[START Excerpted data]
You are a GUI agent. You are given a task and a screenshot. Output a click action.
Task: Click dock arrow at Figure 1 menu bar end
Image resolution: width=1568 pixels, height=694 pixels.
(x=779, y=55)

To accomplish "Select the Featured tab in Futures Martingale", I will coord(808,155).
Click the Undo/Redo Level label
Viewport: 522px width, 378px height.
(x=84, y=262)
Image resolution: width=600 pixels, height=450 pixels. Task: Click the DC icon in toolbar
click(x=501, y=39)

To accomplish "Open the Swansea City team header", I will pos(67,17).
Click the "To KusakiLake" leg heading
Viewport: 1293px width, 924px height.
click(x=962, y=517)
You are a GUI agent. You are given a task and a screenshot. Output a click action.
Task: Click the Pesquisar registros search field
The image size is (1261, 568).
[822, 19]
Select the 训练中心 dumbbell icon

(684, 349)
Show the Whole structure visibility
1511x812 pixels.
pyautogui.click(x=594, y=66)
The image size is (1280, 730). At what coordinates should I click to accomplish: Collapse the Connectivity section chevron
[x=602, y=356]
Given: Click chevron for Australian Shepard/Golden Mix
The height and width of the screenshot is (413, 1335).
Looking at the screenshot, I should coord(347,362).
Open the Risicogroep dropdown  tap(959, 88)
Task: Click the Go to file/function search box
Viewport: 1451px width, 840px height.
[END Excerpted data]
Given request
Rewrite all the lines of the data above, switching every "Image resolution" to "Screenshot size" and leaving everything else untouched.

Answer to the task
You are a GUI agent. You are given a task and a screenshot. Output a click action.
Task: Click dock arrow at Figure 1 menu bar end
Screenshot size: width=1568 pixels, height=694 pixels.
(x=779, y=55)

To accomplish "Select the Featured tab in Futures Martingale", I will coord(808,155).
Click the Undo/Redo Level label
Viewport: 522px width, 378px height.
(x=84, y=262)
Screenshot size: width=600 pixels, height=450 pixels. Task: Click the DC icon in toolbar
click(x=501, y=39)

To accomplish "Open the Swansea City team header", I will pos(67,17).
Click the "To KusakiLake" leg heading
Viewport: 1293px width, 924px height.
click(x=962, y=517)
You are a GUI agent. You are given a task and a screenshot. Output a click action.
Task: Click the Pesquisar registros search field
The image size is (1261, 568).
[822, 19]
Select the 训练中心 dumbbell icon

(684, 349)
Show the Whole structure visibility
1511x812 pixels.
pyautogui.click(x=594, y=66)
The image size is (1280, 730). At what coordinates should I click to accomplish: Collapse the Connectivity section chevron
[x=602, y=356]
Given: Click chevron for Australian Shepard/Golden Mix
The height and width of the screenshot is (413, 1335).
Looking at the screenshot, I should coord(347,362).
Open the Risicogroep dropdown  tap(959, 88)
Task: Click the Go to file/function search box
Viewport: 1451px width, 840px height.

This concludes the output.